### Article
++++++

Si le centre Buddhamonthon est un lieu relativement connu des bouddhistes thaïlandais, sa découverte est souvent le résultat d’un heureux hasard pour les autres. Coincé entre la banlieue de Bangkok et la province de Nakhon Pathom, Buddhamonthon, de par ses dimensions hors-normes et sa forme similaire à un énorme mandala (ces diagrammes cosmogoniques indo-bouddhiques qui définissent la géographie du monde politico-religieux), apparaît comme une anomalie dans un paysage désordonné.
Le parc s’étend sur 2500 raïs (400 hectares). Cette dimension n’est pas le fruit du hasard mais rappelle que Buddhamonthon a été inauguré en 1957 pour fêter les 2500 ans de l’ère bouddhiste.
A l’inverse de nombreux autres centres connus pour leurs bâtiments ou leur gigantisme ostentatoire tels que le fameux temple Dhammakaya, il a été bâti sur la base des préceptes du Bouddha.
Pour cela, une place significative a été donnée à la nature : on y trouve des cours d’eau, des petits bassins et des lacs qui ponctuent un paysage de forêts et de clairières. Le visiteur ou le pèlerin trouve ici un cadre idéal pour la méditation, ou du moins pour un retour aux sources loin des tumultes du quotidien.
De la grande route longeant le centre bouddhique, on aperçoit rien de particulier : à peine un temple au loin qui ne semble d’un grand intérêt. Les hautes herbes laisseraient même à penser qu’il s’agit là d’un lieu peu fréquenté ou d’un projet encore inachevé. Et pourtant.
Lors de Visakha Bucha, les fidèles tournent trois fois autour de Phra SI Sakkaya en tenant une bougie, une fleur de lotus et des bâtons d’encens.
La porte monumentale, formée de deux axes qui fusionnent, est un premier signe de l’importance du lieu. De l’autre côté, on découvre des petites douves qui marquent l’entrée dans un lieu sacré. Ici, tout est taillé ou du moins entretenu.
L’aménagement de l’espace reflète parfaitement les ordonnances précises du Mandala. La première est celle qui distingue l’extérieur de l’intérieur. Les douves créent une frontière symbolique et sont là pour rappeler aux visiteurs qu’ils pénètrent dans un sanctuaire spirituel. Si Buddhamonthon est un parc où l’on peut se promener, piqueniquer ou faire du sport (l’entrée est payante), il est avant tout un lieu dédié au Bienheureux.
En effet, une fois passé ces cours d’eau, on entre dans le cœur de Buddhamonthon, symbolisé par une statue en bronze du Bouddha réalisée par le mentor de l’université Silapakorn, l’Italien naturalisé thaïlandais Silpa Bhirasri (1892-1962).

++++++

### Jeu de données
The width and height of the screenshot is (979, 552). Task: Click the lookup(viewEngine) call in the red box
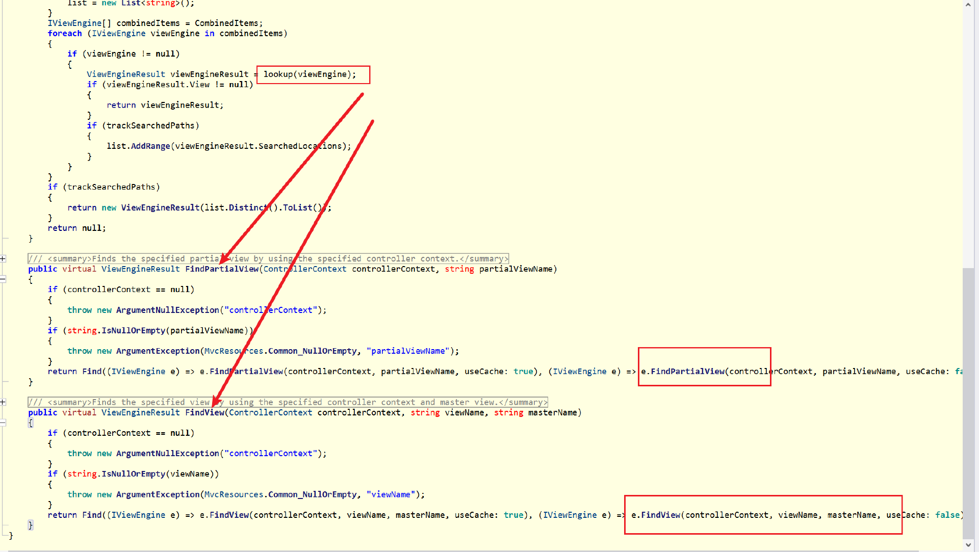click(x=309, y=74)
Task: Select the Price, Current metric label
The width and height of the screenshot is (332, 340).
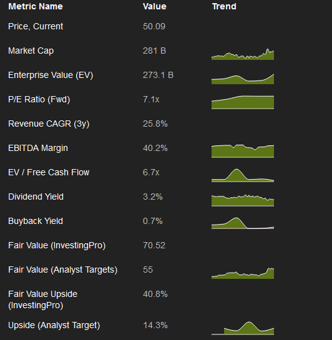Action: point(36,26)
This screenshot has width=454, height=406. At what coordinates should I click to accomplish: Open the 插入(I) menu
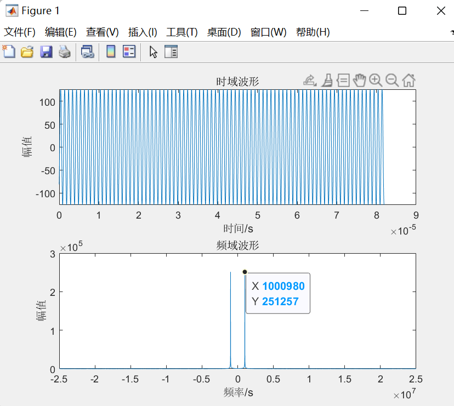142,32
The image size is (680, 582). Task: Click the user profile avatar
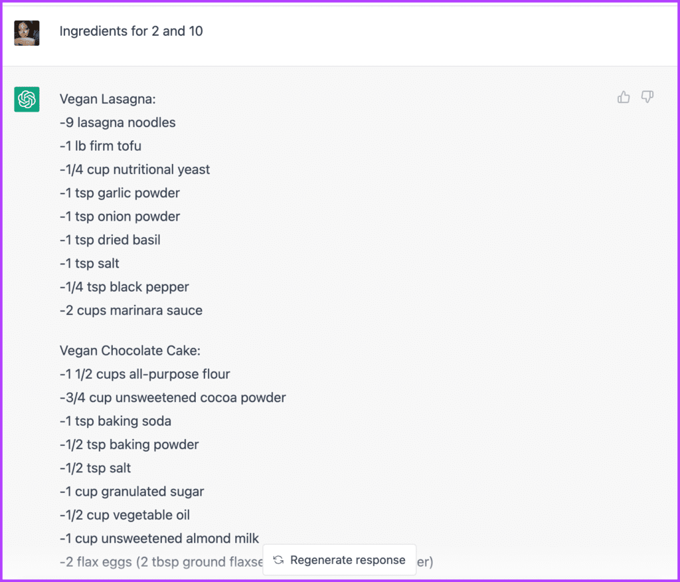click(27, 33)
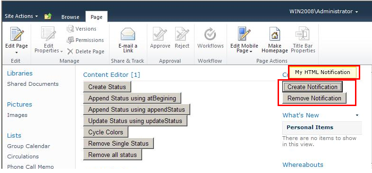Click the Delete Page icon
This screenshot has height=173, width=372.
coord(70,51)
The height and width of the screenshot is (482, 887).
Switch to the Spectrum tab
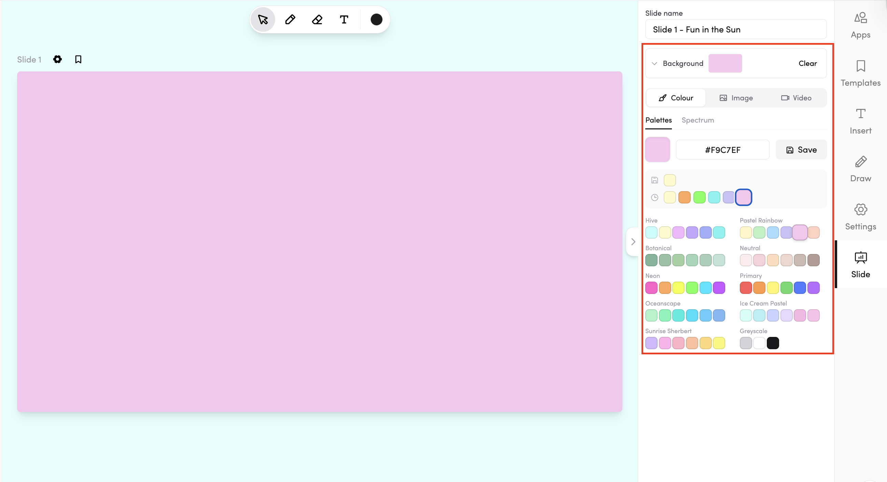(698, 120)
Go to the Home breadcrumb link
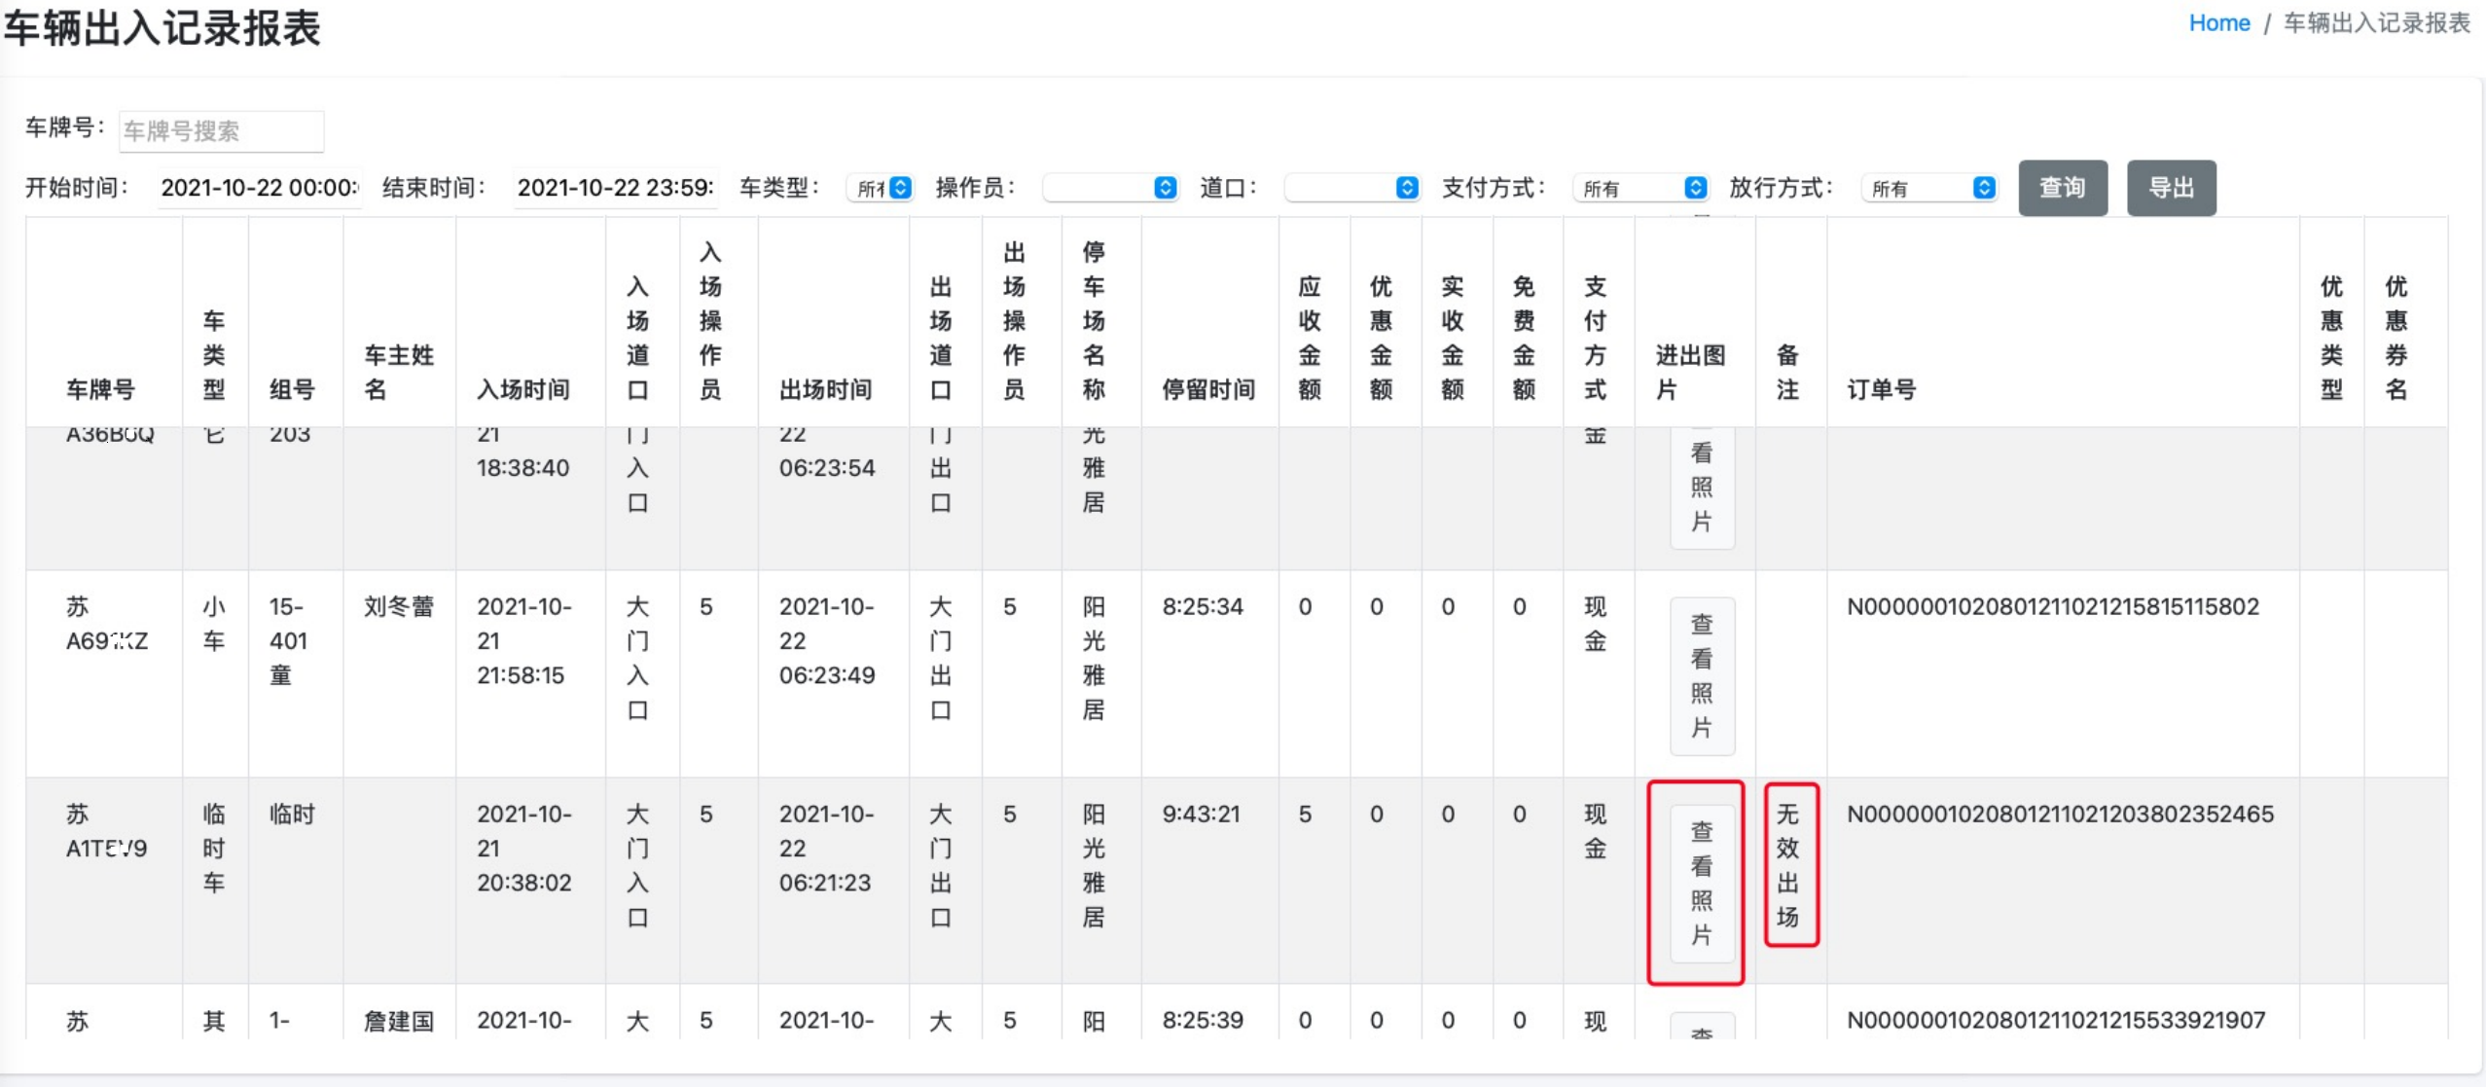Viewport: 2486px width, 1087px height. click(2218, 23)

++++++

### Consigne
Prolongez le texte sur Buddhamonthon en reprenant juste après sa dernière phrase. Le matériel ci-dessus provient d'une autre source que le texte sur Buddhamonthon.

### Corrigé
Mesurant plus de 15 mètres de haut, c’est une des plus grandes statues de Bouddha au monde. Au centre du parc, elle est le repère primordial dans ce mandala géant. En raison de son style et de son élégance, le roi Bhumibol Adulyadej la baptisa du nom de « Phra Si Sakkaya Thotsaphonlayan Prathan Phutthamonthon Suthat », en référence au Bouddha historique Siddhārtha Gautama. Cette reconnaissance royale en fait une des statues les plus vénérées en Thaïlande.
Ainsi, à chaque fête bouddhiste telle que lors du Visakha Bucha (qui commémore à la fois la naissance, l’illumination et la mort du Bouddha), de grandes cérémonies attirent une foule fervente et dévouée. La statue a un style unique. Debout, le Bouddha s’avance avec la paume de la main tendue vers le visiteur dans un geste d’apaisement, comme s’il adressait un message de paix et d’espoir au nouveau venu.
Elle présente toutefois une particularité. Si le haut de la tête, avec le chignon tressé qui rappelle le kiritamukuta, typique du style d’Ayutthaya, est conforme aux canons habituels, une inversion apparaît clairement concernant la main levée faisant le signe de l’apaisement et de la bienveillance.
Ce geste qui marque l’absence de crainte (abhaya mudrâ), est en principe effectué avec la main droite levée à la hauteur des épaules. La main gauche, elle, pend habituellement le long du corps. Ici, c’est l’inverse. Il s’agit peut-être d’une volonté d’épouser la deuxième ordonnance du Mandala, celle du secret. Un secret que seuls les initiés peuvent comprendre, ou peut-être une volonté de bousculer des codes et des habitudes de rituels trop bien établis.
Une invitation
Tout le parc est construit de manière symétrique autour de la statue. De chaque côté, on trouve des sites qui rappellent les principales étapes de la vie du Bouddha : les sculptures en granit en forme de fleurs de lotus (sattabongkot) symbolisant sa naissance dans la partie nord-ouest du parc, la roue de la doctrine (dharmachakra) rappelant le chemin de l’Éveil, au sud-ouest, etc.
Toutes ces stations sont des sites aménagés, presqu’îles pour certains, petites clairières pour d’autres. Les visiteurs ou les pèlerins peuvent ainsi se rendent dans chaque lieu en traversant des îlots de verdure et, en même temps, assimiler les différentes étapes nécessaires pour arriver (ou du moins espérer arriver) à l’Illumination. Dans tous les cas, cette approche pédagogique permet de profiter pleinement du cadre en invitant le visiteur à la balade.
Un petit îlot au sud-ouest du parc où se trouve la Roue de la Doctrine (Dharmachakra).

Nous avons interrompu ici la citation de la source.